> [Provided data]:

___

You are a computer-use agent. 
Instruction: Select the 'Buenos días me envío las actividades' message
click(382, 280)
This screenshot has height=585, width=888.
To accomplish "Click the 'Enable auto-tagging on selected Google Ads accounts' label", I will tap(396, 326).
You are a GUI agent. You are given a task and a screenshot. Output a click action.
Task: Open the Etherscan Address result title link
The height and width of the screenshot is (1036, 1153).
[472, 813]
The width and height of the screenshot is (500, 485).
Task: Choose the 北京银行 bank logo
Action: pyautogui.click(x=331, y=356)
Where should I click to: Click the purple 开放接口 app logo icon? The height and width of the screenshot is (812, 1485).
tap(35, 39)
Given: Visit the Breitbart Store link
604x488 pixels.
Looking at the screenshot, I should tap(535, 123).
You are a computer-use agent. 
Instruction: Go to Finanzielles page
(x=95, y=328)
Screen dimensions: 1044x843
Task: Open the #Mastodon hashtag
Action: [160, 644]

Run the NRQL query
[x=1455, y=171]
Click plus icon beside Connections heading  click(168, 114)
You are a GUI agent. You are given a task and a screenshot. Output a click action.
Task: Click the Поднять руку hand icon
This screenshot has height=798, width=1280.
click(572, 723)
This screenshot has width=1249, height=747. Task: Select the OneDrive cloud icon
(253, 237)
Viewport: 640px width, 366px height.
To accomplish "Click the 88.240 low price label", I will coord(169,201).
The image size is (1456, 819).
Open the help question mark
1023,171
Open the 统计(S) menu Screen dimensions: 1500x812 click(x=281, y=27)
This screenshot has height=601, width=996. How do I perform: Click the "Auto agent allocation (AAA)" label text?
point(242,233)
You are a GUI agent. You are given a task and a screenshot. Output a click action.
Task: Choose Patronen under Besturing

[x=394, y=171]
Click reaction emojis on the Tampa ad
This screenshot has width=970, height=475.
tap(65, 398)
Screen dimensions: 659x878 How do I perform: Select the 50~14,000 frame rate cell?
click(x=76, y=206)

___

> [Exercise objective]:
Rewrite the part of the listing starting at the line that contains "Click plus icon" and ending at the line that contains "click(572, 723)", including both of those lines and all of the text in between. Add 140 to every click coordinate in the answers, and output only these lines.

> [Output for this exercise]:
Click plus icon beside Connections heading  click(308, 254)
You are a GUI agent. You are given a task and a screenshot. Output a click action.
Task: Click the Поднять руку hand icon
This screenshot has height=798, width=1280.
click(712, 863)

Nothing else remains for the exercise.